Over the weekend on Saturday, the group Citizens United held another “Freedom Summit,” this time in South Carolina. This is the same organization which sponsored the event back in January held in Iowa. This time around, there were more 2016 candidates involved with a few delivering speeches which garnered heavy applause and likely helped their effort in the first-in-the-south primary state.

The Washington Post reports on the five biggest takeaways from the event:

Who is running as the most aggressive foreign policy hawk? Pretty much everyone.

The dominant theme of the summit was national security and combating terrorism, which made sense in a military-centric state such as South Carolina. The rhetoric was especially sharp — even for a conservative confab — and appears to be intensifying, a sign that the candidates desperately want to be seen as the tough enforcer in the field. Many of the candidates hold similar views on matters such as Iran, the Islamic State militant group and preventing domestic acts of terrorism. That’s probably why they tried to use memorable lines to leave an impression. Sen. Marco Rubio quoted from the movie “Taken.” Louisiana Gov. Bobby Jindal joked that gun control means “hitting your target.” Sen. Ted Cruz said an officer who killed two gunmen who were probably inspired by the Islamic State helped them “meet their virgins.”

Marco Rubio didn’t wow the crowd

Rubio’s remarks were relatively brief and didn’t really stir the audience the way others did. He gave a version of his stump speech about a “New American Century.” His remarks were most memorable for his line from “Taken.” Beyond that, there were only a few polite applause breaks. Afterward, Rubio, unlike many others who spoke, didn’t field questions from a pack of reporters, suggesting a very cautious strategy to limit his exposure.

Scott Walker wants to be more than just that guy who took on the unions

The Wisconsin governor — who has yet to announce that he’s running — typically gives a stump speech heavily focused on how he took on the labor unions in his state, prompting a nasty protest, a recall election and even death threats.
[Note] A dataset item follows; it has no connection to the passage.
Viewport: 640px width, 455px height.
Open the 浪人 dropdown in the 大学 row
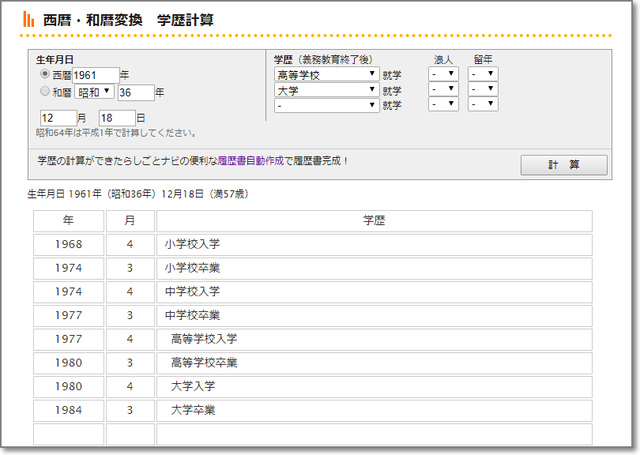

In South Carolina, Walker quickly mentioned that fight, then zeroed in on this moment in his career: when he made the jump from being the Milwaukee County executive to being Wisconsin governor.

As county executive, Walker said, he kept property taxes down, reduced the county government workforce and debt, and improved the parks.
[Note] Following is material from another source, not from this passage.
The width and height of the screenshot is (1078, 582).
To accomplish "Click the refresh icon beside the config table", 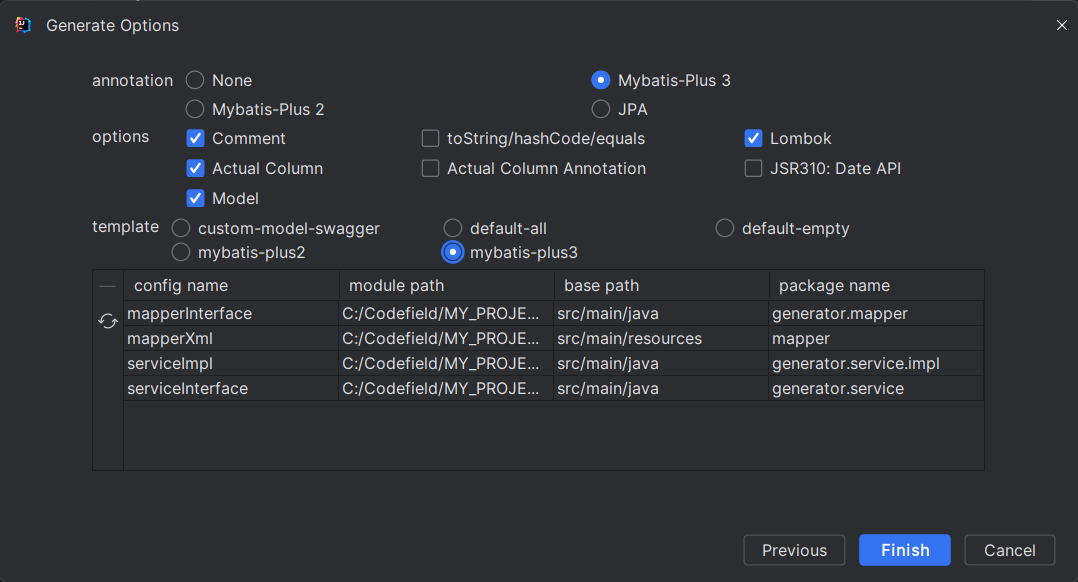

South Carolinians are holding out on making up their minds

After all, it is really early. At one point, Rep. Marsha Blackburn (R-Tenn.) asked the audience of about 2,000 to raise their hands if they have decided which candidate they will vote for — and very few hands went up.

Donald Trump was all over the place

Trump — that extravagantly wealthy real estate investor of reality TV fame – gave a speech that came across as completely scattered and stream of consciousness. If he did have talking points, this would have been the list: Bash politicians. Accuse Scott Walker of stealing your theme, “Make America Great Again.” Then accuse Mike Huckabee of stealing your platforms. Talk about how much money you have. Mention working in China and with the Chinese. Call President Obama incompetent. Promise to be “the greatest jobs president ever.” Oh, and great at national security. Shout-out to wounded warriors. And to Gen. George Patton. Call political reporters dishonest. Remind people that you might actually run for president. Share your net worth ($10 billion). Plug the TV show. Go back to talking about China. Oh, and don’t forget about Japan! And all of their cars. We should tax that. Remind people that you own planes like they own cars. Plug the Trump brand. Debate aloud if it’s racist to use a Chinese accent when talking about the Chinese. Okay, onto Iran. Plug your book. You could totally negotiate the release of hostages.

There are some reports quoting individuals who claim that Donald Trump is in fact running in 2016. He has formed an exploratory committee, but I just can’t bring myself to believe he’s in this for anything more than publicity at this point. He can participate in events like this and act very much like a candidate, but until I hear of an actual FEC filing, I’m skeptical.